▸ **Given task**
Rewrite the material from the line containing "Screen dimensions: 600x602" through the end of the material, substituting "round logo" for "circle logo" and leaving everything else unchanged.

▸ **Record excerpts**
# # # #

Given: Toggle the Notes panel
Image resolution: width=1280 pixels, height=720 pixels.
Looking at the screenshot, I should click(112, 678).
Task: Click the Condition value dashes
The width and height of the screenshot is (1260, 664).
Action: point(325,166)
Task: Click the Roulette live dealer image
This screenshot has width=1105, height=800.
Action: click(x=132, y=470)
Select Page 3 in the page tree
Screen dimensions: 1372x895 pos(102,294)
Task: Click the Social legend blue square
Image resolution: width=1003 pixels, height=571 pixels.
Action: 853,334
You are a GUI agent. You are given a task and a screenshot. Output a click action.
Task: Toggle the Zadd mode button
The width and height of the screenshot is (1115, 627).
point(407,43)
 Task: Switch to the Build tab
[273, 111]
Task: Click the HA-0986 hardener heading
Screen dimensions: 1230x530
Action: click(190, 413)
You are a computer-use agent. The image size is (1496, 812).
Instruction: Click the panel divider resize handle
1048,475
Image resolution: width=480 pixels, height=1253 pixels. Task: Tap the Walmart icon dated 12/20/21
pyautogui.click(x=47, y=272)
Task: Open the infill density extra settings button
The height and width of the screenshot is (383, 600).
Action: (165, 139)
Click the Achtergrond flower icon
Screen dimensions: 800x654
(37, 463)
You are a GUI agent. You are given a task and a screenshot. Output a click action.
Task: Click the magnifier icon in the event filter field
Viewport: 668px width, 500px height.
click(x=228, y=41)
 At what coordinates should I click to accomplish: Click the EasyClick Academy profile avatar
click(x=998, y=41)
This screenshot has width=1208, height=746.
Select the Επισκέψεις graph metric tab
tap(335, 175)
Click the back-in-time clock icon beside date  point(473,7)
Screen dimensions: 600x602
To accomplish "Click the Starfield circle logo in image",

# # # #

▸ **Full answer**
Screen dimensions: 600x602
To accomplish "Click the Starfield round logo in image",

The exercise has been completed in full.